## What needs to be done
Tell me how many lines in the entries below contain the word "coordinates"; reply with the number and nothing else.

## Supplied material
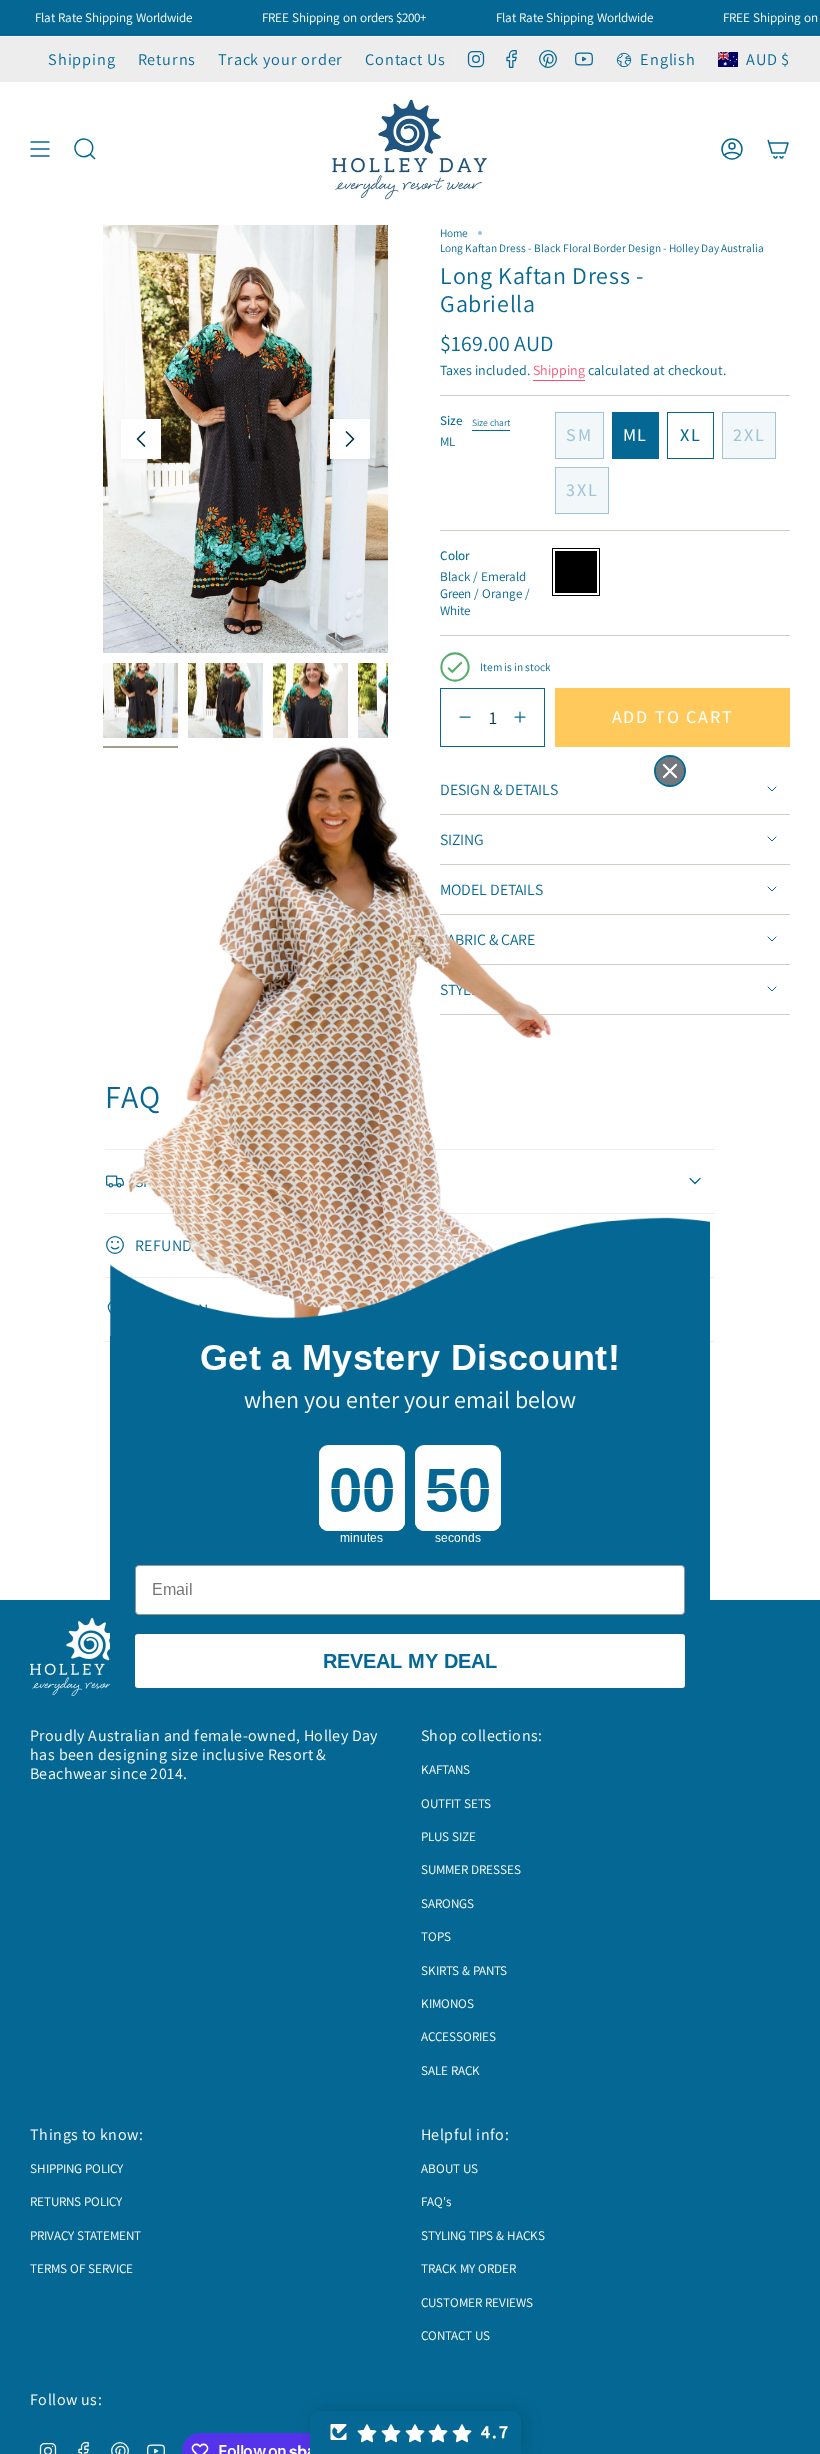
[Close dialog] (670, 771)
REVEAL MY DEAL (410, 1661)
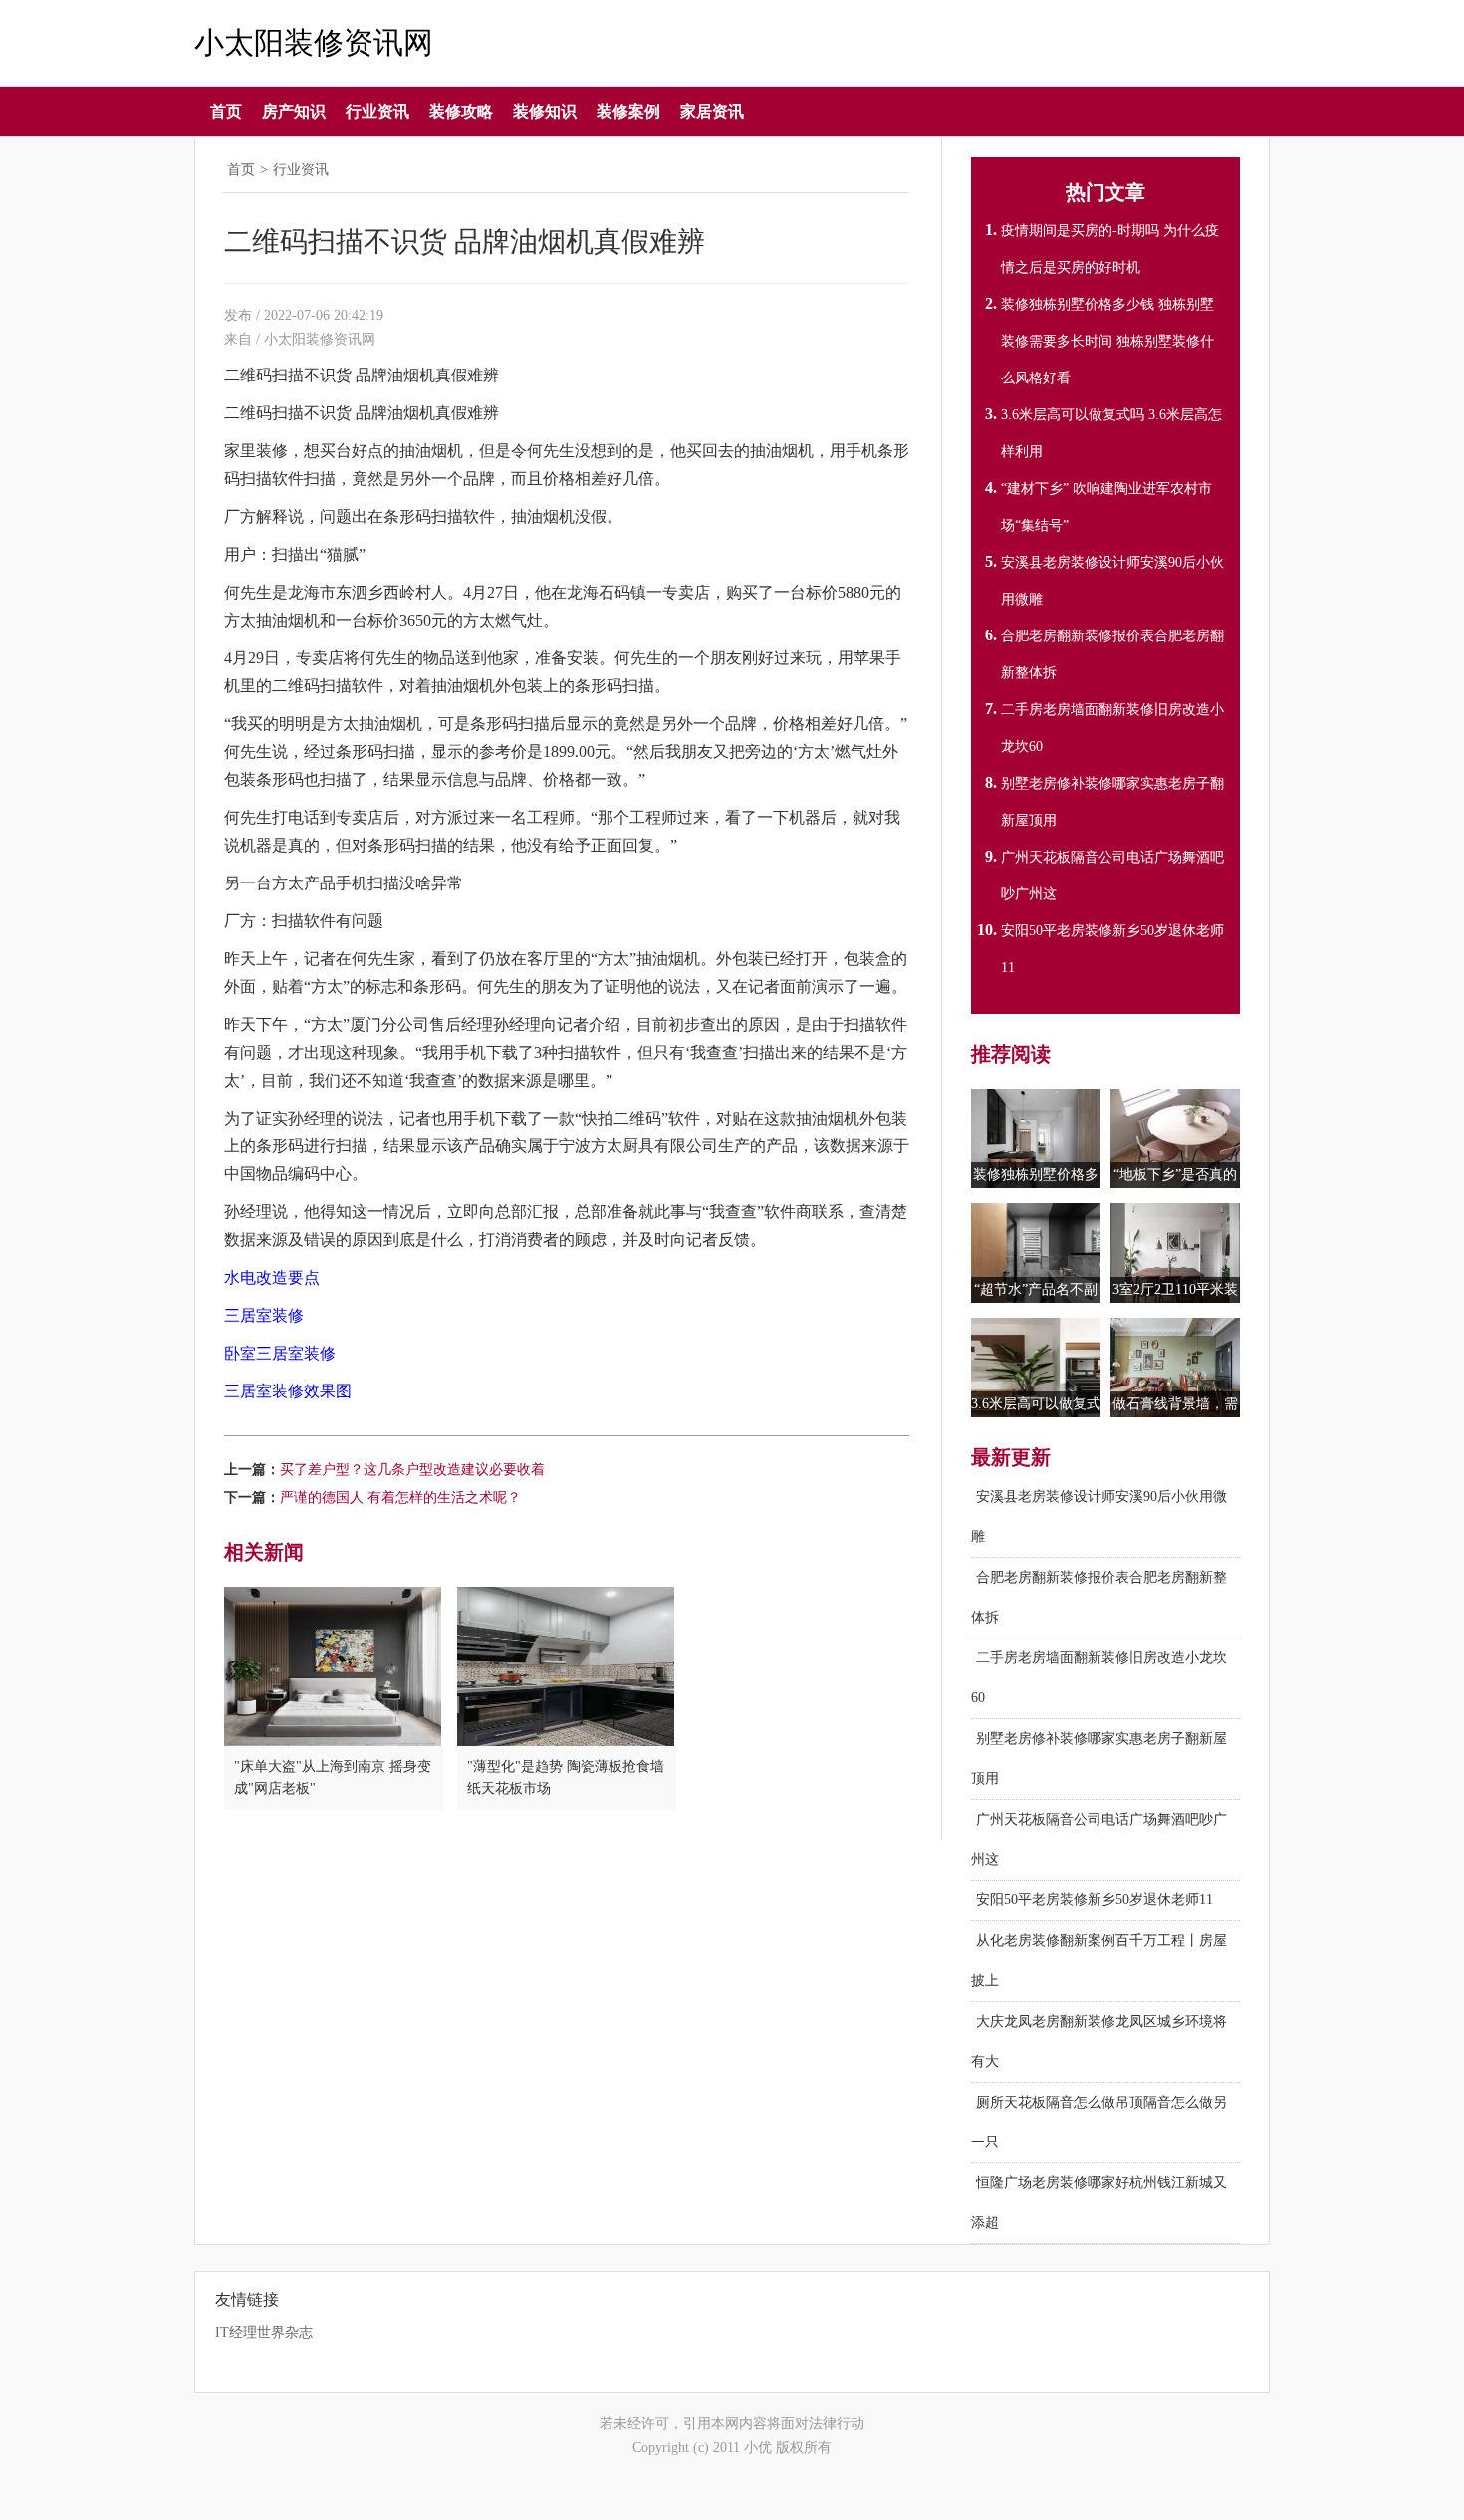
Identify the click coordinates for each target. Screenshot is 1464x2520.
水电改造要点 (272, 1277)
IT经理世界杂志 (264, 2332)
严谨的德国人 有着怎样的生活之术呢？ (400, 1497)
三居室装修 (264, 1315)
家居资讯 (712, 111)
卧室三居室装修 (280, 1353)
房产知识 (294, 111)
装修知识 (545, 111)
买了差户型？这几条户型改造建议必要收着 (412, 1469)
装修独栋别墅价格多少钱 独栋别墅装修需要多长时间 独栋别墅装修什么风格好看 (1107, 341)
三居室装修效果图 (288, 1391)
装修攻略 (461, 111)
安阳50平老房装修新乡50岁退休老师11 (1094, 1899)
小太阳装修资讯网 (313, 43)
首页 (226, 111)
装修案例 (628, 111)
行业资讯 (377, 111)
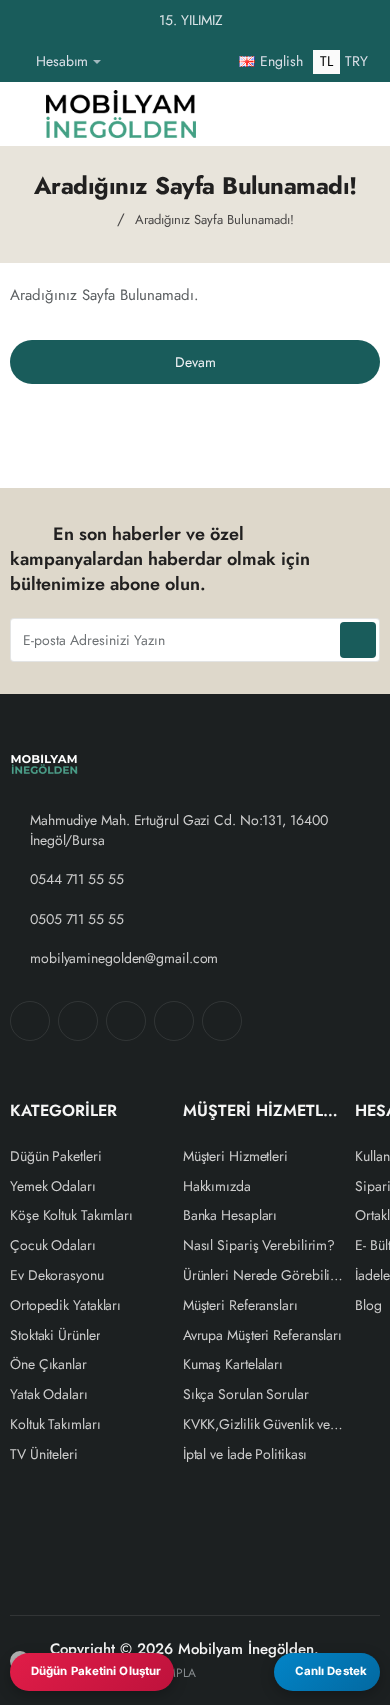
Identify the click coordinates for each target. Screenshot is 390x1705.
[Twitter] (126, 1021)
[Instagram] (78, 1021)
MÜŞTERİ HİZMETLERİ (264, 1111)
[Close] (370, 21)
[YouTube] (222, 1021)
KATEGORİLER (63, 1111)
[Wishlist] (234, 114)
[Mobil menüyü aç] (21, 114)
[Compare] (274, 114)
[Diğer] (124, 62)
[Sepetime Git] (354, 114)
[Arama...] (314, 114)
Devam (195, 362)
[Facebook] (30, 1021)
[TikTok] (174, 1021)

## Finished task
2